*** Records provided ***
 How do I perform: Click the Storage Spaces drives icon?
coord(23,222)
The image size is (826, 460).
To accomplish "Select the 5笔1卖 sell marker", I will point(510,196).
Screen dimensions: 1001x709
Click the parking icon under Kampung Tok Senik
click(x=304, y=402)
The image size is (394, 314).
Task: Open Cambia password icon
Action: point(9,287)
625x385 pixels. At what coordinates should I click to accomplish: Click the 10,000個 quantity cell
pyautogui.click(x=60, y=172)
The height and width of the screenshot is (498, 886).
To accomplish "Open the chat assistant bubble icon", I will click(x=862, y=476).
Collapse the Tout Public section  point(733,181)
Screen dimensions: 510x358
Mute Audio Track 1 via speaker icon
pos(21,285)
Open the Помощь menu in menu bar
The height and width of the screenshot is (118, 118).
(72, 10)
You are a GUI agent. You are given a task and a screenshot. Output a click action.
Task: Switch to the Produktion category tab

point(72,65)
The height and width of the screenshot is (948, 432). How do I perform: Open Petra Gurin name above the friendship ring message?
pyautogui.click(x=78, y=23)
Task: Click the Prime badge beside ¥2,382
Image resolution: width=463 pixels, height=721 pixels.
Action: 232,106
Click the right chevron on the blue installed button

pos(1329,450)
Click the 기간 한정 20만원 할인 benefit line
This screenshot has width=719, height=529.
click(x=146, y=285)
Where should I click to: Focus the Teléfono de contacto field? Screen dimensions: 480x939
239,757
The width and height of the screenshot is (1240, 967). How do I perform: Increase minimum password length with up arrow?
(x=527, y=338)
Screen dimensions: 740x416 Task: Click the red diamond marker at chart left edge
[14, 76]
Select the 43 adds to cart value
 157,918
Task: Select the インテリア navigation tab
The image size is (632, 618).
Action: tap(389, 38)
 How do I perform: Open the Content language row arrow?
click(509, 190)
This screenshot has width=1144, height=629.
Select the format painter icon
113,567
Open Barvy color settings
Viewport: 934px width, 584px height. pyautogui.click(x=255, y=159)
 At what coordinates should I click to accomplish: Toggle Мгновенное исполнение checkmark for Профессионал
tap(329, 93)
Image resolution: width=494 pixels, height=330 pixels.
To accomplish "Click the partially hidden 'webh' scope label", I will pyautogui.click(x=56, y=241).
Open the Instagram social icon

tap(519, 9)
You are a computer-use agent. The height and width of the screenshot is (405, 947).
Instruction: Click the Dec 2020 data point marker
*** End of Records provided ***
Every record above needs to be restated exactly.

 How do I perform: Click the Storage Spaces drives icon?
coord(23,222)
The image size is (826, 460).
To accomplish "Select the 5笔1卖 sell marker", I will point(510,196).
Screen dimensions: 1001x709
Click the parking icon under Kampung Tok Senik
click(x=304, y=402)
The image size is (394, 314).
Task: Open Cambia password icon
Action: point(9,287)
625x385 pixels. At what coordinates should I click to accomplish: Click the 10,000個 quantity cell
pyautogui.click(x=60, y=172)
The height and width of the screenshot is (498, 886).
To accomplish "Open the chat assistant bubble icon", I will click(x=862, y=476).
Collapse the Tout Public section  point(733,181)
Screen dimensions: 510x358
Mute Audio Track 1 via speaker icon
pos(21,285)
Open the Помощь menu in menu bar
The height and width of the screenshot is (118, 118).
(72, 10)
You are a GUI agent. You are given a task and a screenshot. Output a click action.
Task: Switch to the Produktion category tab

point(72,65)
The height and width of the screenshot is (948, 432). How do I perform: Open Petra Gurin name above the friendship ring message?
pyautogui.click(x=78, y=23)
Task: Click the Prime badge beside ¥2,382
Image resolution: width=463 pixels, height=721 pixels.
Action: 232,106
Click the right chevron on the blue installed button

pos(1329,450)
Click the 기간 한정 20만원 할인 benefit line
This screenshot has width=719, height=529.
click(x=146, y=285)
Where should I click to: Focus the Teléfono de contacto field? Screen dimensions: 480x939
239,757
The width and height of the screenshot is (1240, 967). How do I perform: Increase minimum password length with up arrow?
(x=527, y=338)
Screen dimensions: 740x416 Task: Click the red diamond marker at chart left edge
[14, 76]
Select the 43 adds to cart value
 157,918
Task: Select the インテリア navigation tab
The image size is (632, 618).
Action: tap(389, 38)
 How do I perform: Open the Content language row arrow?
click(509, 190)
This screenshot has width=1144, height=629.
Select the format painter icon
113,567
Open Barvy color settings
Viewport: 934px width, 584px height. pyautogui.click(x=255, y=159)
 At what coordinates should I click to accomplish: Toggle Мгновенное исполнение checkmark for Профессионал
tap(329, 93)
Image resolution: width=494 pixels, height=330 pixels.
To accomplish "Click the partially hidden 'webh' scope label", I will pyautogui.click(x=56, y=241).
Open the Instagram social icon

tap(519, 9)
You are a computer-use agent. The height and width of the screenshot is (405, 947).
Instruction: Click the Dec 2020 data point marker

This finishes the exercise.